Chung, a former model-turned-TV host, probably wouldn’t be able to reconfigure your Wi-Fi connection, but her personal Twitter account has 20,000 followers and she shows repeated evidence of fluency in web culture during the hour-long show. And to the show’s credit, it allows Chung’s strong British accent and quasi-reserved, quasi-goofy demeanor to dominate, and her strong personality will be a big factor in driving the show’s success — even Rex Sorgatz wants to be Alexa’s friend.
It’s On‘s aim is to make heavy use of social-networking sites, especially Facebook and Twitter, to encourage audience interaction, asking viewers to submit photos, videos and comments — and occasionally posting the results on-screen during the show. But those efforts go hand-in-hand with the show’s general obsession with Web 2.0 services. In Tuesday’s episode, Chung interviews the most photogenic members of ridiculous Facebook groups, which is slightly boring to anyone who doesn’t spend half their day filling out web quizzes and posting the results to their status updates. (Sometimes, I do miss temping.)
And oddly, that bit does not end with Chung urging viewers to visit any Facebook pages, including the one for the show — she saves that plug for the segment “Celeb for Hire,” which is also the only time a music video airs during the show. The Knobs, an indie band from Bakersfield, Calif., got the chance to have Aubrey O’Day, an actress/dancer/fashion designer/Playboy centerfold, star in a music video for their song Lick the Blade by making a video request on Facebook.

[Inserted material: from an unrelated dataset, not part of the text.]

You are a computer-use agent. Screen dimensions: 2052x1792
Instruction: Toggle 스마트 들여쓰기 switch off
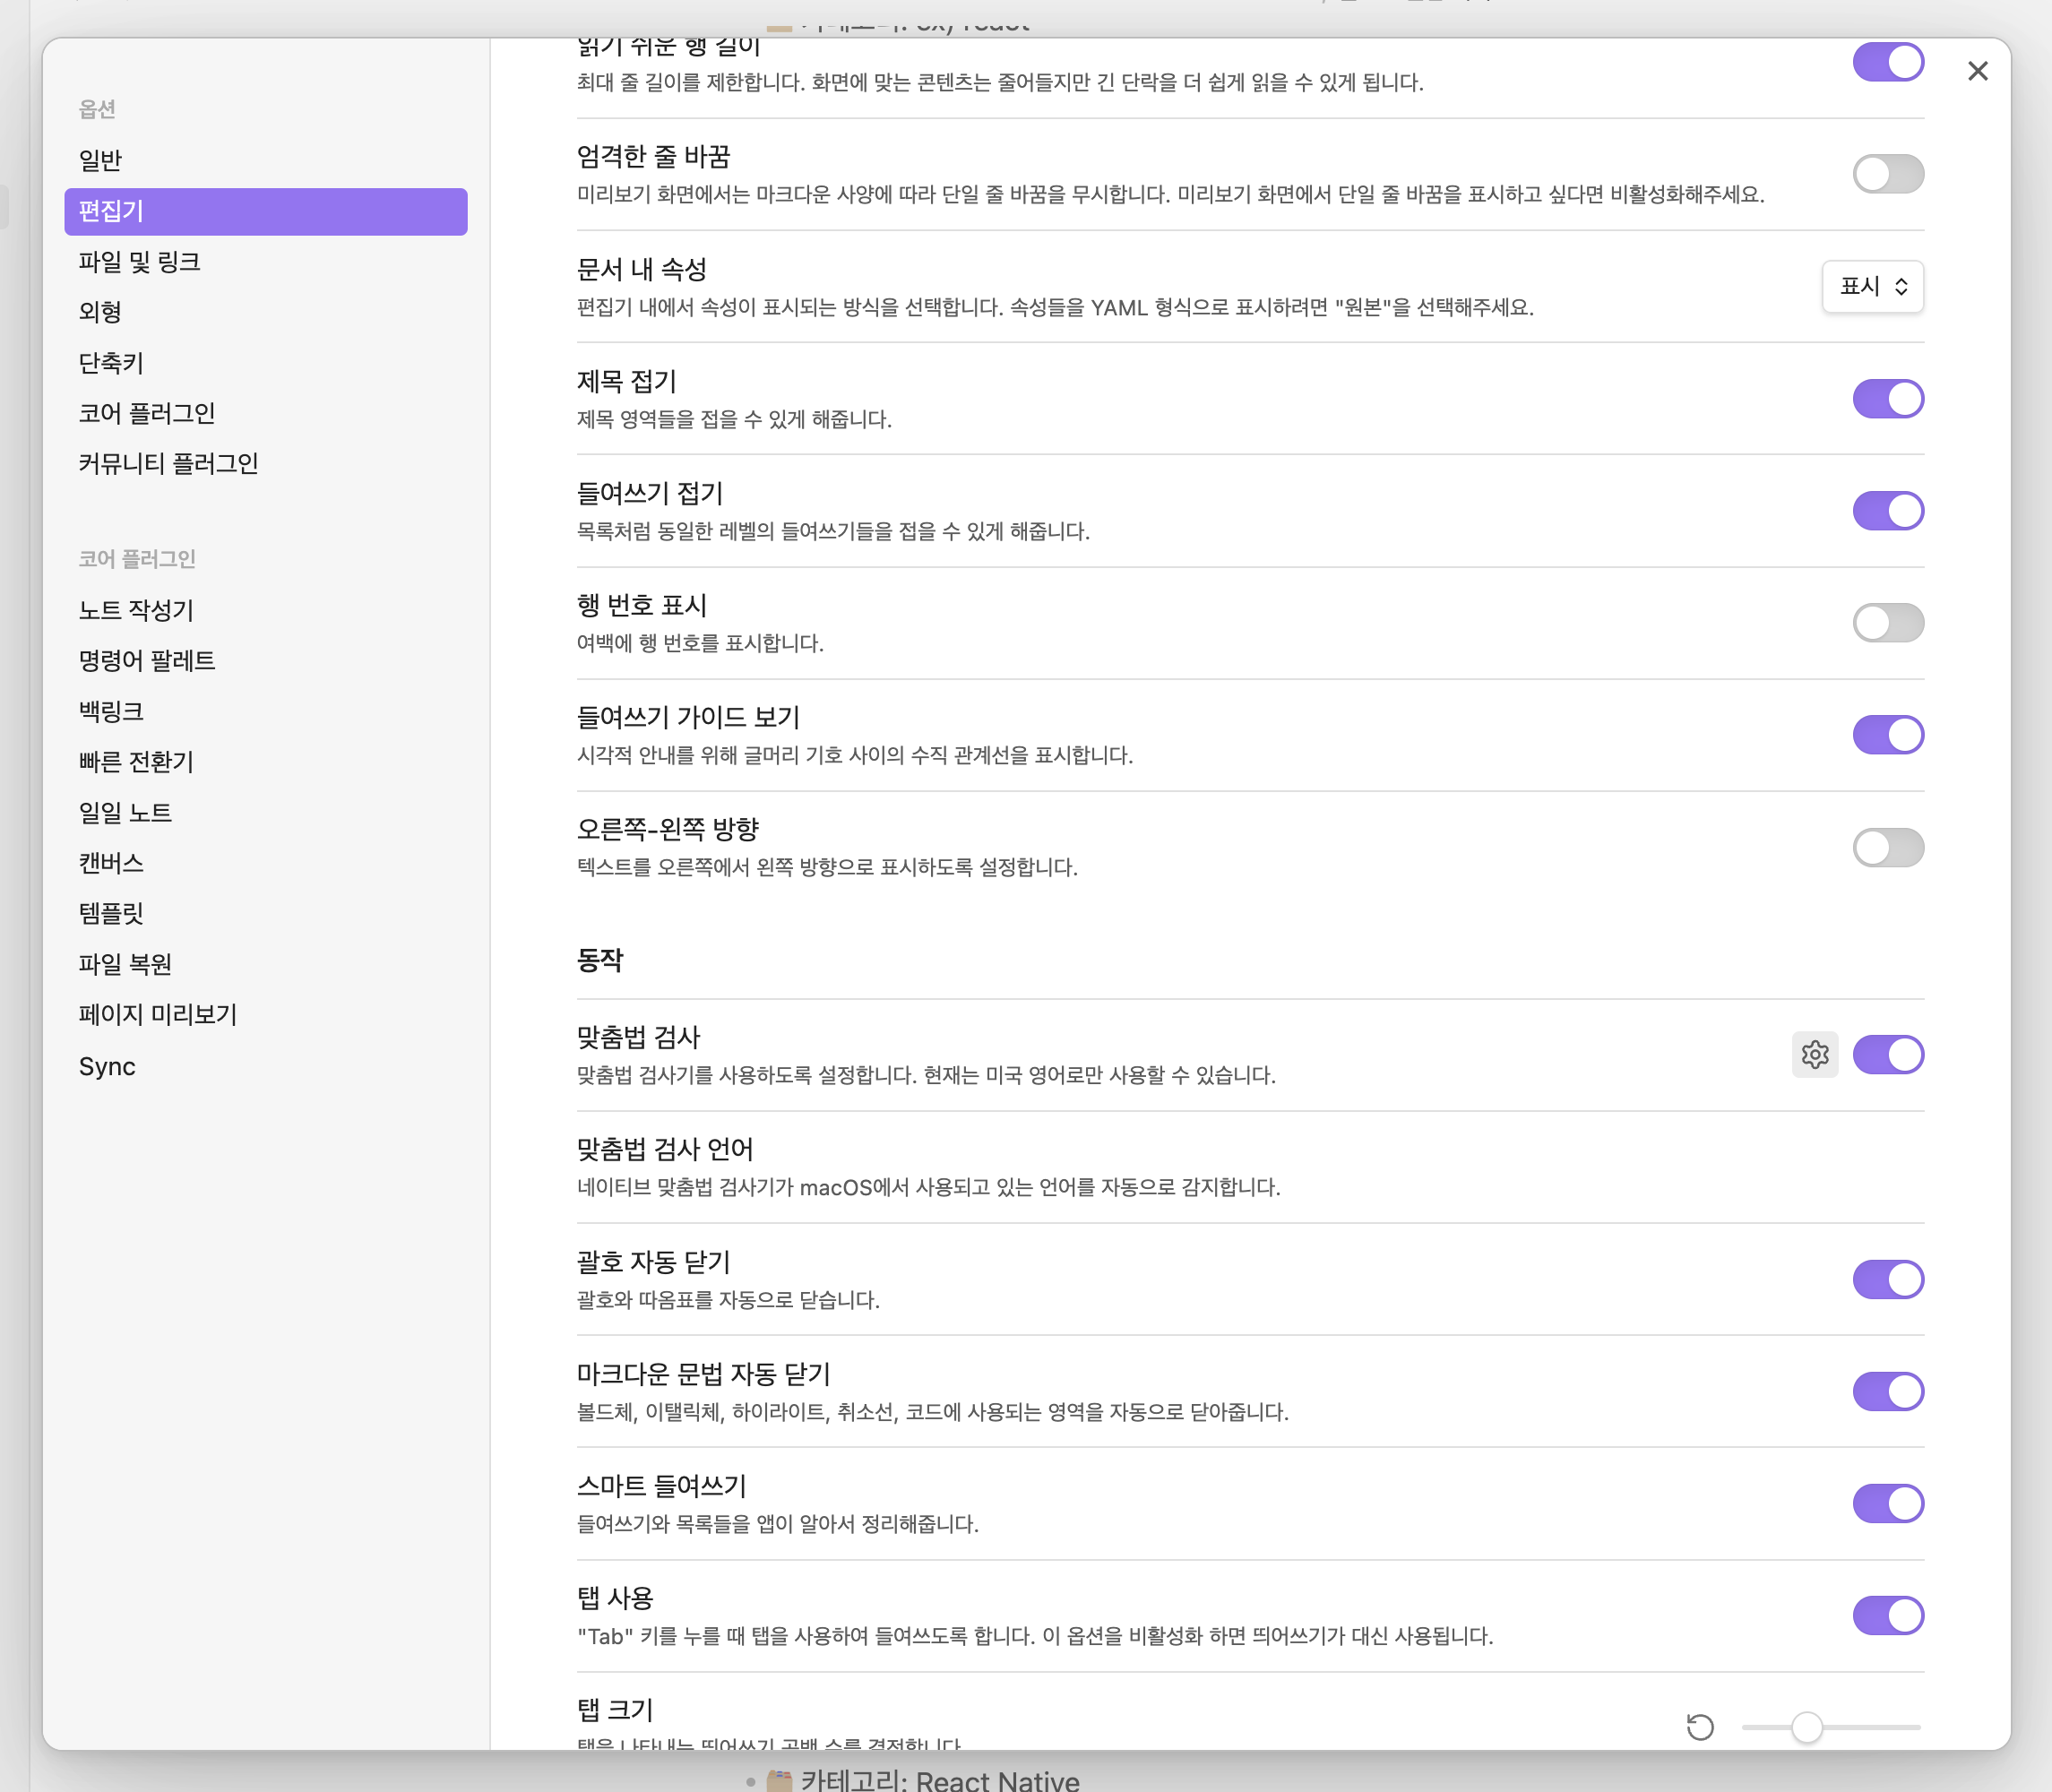[1887, 1503]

Unsurprisingly, the boys’ favorite part of the video is the part where O’Day does, actually, lick the blade of a sword. If you think that’s awesome, boy, is this show for you.
In comparison to Chung’s personal Twitter account, it’s sadly pretty clear when an MTV producer is updating the official Twitter feed or Facebook page. (Capitalization is a dead giveaway, dudes.) Also, the @ItsOnAlexa account is only following eight people and doesn’t reply to any of the people Twittering it, which is kind of ridiculous given that they show, ON SCREEN, Alexa’s “Team Twit,” four interns manning laptops and wearing funny hats. Certainly at least one of those interns could be given authorization to tell, say, Twitter user Ryannnneee123 thanks for Tweeting “@ItsOnAlexa i love you so much!!! You are so amazingly hilarious!! Awesome job on the show too!!! :DD”. As is, It’s On does show heightened interest in truly making use of the social-networking tools at its fingertips. But fingers crossed that the communication will start being a bit more two-way, on-screen and off.